**** MATERIAL PROVIDED ****

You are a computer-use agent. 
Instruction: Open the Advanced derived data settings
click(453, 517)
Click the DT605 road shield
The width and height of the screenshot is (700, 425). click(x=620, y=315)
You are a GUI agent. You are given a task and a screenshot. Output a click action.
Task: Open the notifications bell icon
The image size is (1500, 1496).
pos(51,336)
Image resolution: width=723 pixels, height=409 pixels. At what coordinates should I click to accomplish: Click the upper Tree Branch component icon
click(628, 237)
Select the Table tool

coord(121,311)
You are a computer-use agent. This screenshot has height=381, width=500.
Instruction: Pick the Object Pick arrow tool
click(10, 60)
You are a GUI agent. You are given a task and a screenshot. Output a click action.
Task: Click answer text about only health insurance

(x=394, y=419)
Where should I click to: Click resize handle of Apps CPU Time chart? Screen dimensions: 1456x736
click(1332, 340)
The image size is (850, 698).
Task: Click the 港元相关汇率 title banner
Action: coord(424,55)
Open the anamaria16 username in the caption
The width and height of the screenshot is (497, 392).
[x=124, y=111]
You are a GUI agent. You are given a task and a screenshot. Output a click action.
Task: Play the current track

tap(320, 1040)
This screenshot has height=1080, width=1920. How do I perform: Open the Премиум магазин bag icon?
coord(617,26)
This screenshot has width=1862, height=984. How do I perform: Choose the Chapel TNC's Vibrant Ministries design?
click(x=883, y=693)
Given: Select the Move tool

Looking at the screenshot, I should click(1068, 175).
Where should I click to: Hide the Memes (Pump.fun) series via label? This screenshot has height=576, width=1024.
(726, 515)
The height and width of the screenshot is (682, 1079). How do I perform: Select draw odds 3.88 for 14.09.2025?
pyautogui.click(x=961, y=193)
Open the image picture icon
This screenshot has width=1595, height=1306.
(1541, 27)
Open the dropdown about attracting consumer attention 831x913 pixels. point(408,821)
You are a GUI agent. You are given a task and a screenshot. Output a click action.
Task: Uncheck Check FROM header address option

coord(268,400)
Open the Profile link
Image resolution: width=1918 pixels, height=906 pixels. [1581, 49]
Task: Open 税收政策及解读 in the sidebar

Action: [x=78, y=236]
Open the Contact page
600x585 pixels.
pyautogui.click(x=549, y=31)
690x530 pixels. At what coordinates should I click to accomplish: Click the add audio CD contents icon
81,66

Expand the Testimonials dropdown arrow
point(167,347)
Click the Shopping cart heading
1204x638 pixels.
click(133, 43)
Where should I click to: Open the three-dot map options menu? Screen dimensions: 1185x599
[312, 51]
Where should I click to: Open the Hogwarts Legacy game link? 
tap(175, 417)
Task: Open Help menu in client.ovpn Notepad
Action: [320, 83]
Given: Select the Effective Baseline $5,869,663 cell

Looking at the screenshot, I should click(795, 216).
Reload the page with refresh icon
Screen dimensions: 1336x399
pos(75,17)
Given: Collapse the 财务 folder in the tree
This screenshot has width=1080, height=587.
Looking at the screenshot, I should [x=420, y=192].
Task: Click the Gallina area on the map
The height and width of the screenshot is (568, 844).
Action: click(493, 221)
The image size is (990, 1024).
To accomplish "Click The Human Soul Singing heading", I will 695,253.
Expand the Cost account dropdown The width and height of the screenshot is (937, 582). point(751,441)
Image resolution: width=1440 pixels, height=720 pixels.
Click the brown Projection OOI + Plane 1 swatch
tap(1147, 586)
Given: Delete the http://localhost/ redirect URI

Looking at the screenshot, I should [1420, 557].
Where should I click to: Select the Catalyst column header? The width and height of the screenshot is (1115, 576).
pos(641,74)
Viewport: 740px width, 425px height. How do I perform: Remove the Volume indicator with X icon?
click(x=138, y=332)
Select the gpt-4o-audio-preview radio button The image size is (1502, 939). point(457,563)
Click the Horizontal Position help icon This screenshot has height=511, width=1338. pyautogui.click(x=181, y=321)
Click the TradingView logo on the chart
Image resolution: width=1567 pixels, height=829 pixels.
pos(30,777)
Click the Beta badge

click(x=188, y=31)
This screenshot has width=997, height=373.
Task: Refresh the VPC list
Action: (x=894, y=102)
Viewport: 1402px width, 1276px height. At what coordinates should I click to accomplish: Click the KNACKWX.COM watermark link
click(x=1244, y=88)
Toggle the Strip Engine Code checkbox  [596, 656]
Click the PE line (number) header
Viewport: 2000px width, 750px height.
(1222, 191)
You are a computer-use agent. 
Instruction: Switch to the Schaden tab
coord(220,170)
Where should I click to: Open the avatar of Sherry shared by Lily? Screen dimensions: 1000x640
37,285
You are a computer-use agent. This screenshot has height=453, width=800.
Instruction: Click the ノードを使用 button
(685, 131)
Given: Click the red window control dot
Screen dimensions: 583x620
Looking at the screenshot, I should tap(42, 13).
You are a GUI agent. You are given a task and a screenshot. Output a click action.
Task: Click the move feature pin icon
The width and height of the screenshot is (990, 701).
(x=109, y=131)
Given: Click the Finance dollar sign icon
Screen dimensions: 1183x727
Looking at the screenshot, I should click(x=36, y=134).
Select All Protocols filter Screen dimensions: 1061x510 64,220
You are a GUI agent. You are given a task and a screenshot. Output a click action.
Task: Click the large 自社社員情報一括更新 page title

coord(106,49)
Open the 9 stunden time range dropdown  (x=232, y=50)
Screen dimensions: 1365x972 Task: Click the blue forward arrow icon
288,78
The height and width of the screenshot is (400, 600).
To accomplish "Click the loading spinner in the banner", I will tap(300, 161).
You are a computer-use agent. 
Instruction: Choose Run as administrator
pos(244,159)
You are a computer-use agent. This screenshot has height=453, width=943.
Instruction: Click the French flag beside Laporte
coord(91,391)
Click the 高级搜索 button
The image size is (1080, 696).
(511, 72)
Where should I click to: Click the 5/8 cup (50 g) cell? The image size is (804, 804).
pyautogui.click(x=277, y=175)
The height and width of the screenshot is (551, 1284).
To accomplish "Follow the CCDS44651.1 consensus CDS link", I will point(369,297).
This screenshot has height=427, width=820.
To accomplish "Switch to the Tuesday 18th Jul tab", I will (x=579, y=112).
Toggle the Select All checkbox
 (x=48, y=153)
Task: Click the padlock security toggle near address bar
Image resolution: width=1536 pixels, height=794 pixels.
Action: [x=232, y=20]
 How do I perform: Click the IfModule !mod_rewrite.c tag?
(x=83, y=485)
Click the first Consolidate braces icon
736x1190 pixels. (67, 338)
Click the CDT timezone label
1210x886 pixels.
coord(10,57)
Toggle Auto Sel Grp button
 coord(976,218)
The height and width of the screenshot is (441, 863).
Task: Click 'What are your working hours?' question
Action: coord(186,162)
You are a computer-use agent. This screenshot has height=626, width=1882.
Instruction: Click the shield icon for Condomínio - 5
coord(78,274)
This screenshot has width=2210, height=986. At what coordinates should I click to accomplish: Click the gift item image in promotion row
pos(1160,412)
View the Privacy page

****

● TO DO:
Starting from the line that contains "Task: Click the padlock", reproduce each line of the data exactly through the last one.

● WRITTEN SOLUTION:
Task: Click the padlock security toggle near address bar
Image resolution: width=1536 pixels, height=794 pixels.
Action: [x=232, y=20]
 How do I perform: Click the IfModule !mod_rewrite.c tag?
(x=83, y=485)
Click the first Consolidate braces icon
736x1190 pixels. (67, 338)
Click the CDT timezone label
1210x886 pixels.
coord(10,57)
Toggle Auto Sel Grp button
 coord(976,218)
The height and width of the screenshot is (441, 863).
Task: Click 'What are your working hours?' question
Action: coord(186,162)
You are a computer-use agent. This screenshot has height=626, width=1882.
Instruction: Click the shield icon for Condomínio - 5
coord(78,274)
This screenshot has width=2210, height=986. At what coordinates should I click to accomplish: Click the gift item image in promotion row
pos(1160,412)
View the Privacy page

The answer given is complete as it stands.